Updated: Jun 24, 2023

The act of realizing one’s own nature is the first step to take to be happy.

‘Be what you know you are’ is the whisper that has been passed throughout history, from Pindar through Nietzsche’s writings, where it is regularly used as an encouragement to both themselves and their readers.

People are whole beings made by body, soul, and intellect, with their unicity, and capable of accomplishing what they were intended to achieve by adhering to their own aptitudes, needs, and potential while drawing on the resources of their personality. To become who you are, you need to know yourself and your inclinations.

In response to the question posed by Chilo, the oracle of Delphi, who said the most important thing of all is “know thyself”, which means recognizing the limit, the finiteness of human nature, but also your strengths. It is no surprise, that the “Know thyself” is inscribed in stone at the entrance of the temple of Apollo in Delphi.

Socrates made it his motto and Saint Augustine urged everyone to look within themselves for the source of truth: "Noli foras ire, in te ipsum redi, in interno homine habitat veritas”

Thus, the most common and challenging questions that have been posed throughout history have their solutions within us. Who are we? Why do we exist?

Each of us has all the answers and knows where to find them if we don’t escape the inner search and let ourselves be fascinated and never distracted by external noise.

Children learn by imitation, and as they get older, they might choose to ask themselves what their purpose in life is. This purpose may not necessarily be something they receive from their family, but rather something they feel deeper in their "ego"—which is bound to come out, even in older age.

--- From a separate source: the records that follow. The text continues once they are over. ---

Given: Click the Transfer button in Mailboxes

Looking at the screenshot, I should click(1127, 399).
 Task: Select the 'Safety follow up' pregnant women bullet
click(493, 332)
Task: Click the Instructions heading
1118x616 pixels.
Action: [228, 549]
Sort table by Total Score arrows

However, a will is important in carrying out what we were born to accomplish and in desiring to become who we really are. Genetic heritage plays a significant influence in shaping each person's destiny and character, as well as their preferences and taste.

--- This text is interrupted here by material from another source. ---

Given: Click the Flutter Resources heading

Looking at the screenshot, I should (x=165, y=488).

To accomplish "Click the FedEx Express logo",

The "inner peace" we experience as we "easily" get into the field meant for us is the primary sign of any positive development.

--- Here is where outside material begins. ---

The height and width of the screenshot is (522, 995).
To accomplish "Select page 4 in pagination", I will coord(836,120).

Behavioral genetics examines how hereditary genes influence our choices, differences in character such as introversion vs extroversion, and reactions to problem-solving.

What really guides our lives is the freedom and will to determine ourselves, and in continuity with Greek culture and philosophy hand down to us, our only opportunity to become "what we really are." These behavioral genetic studies are also important for determining some neurological pathologies, where there is a connection between some genes and the answers that each of us has in given situations.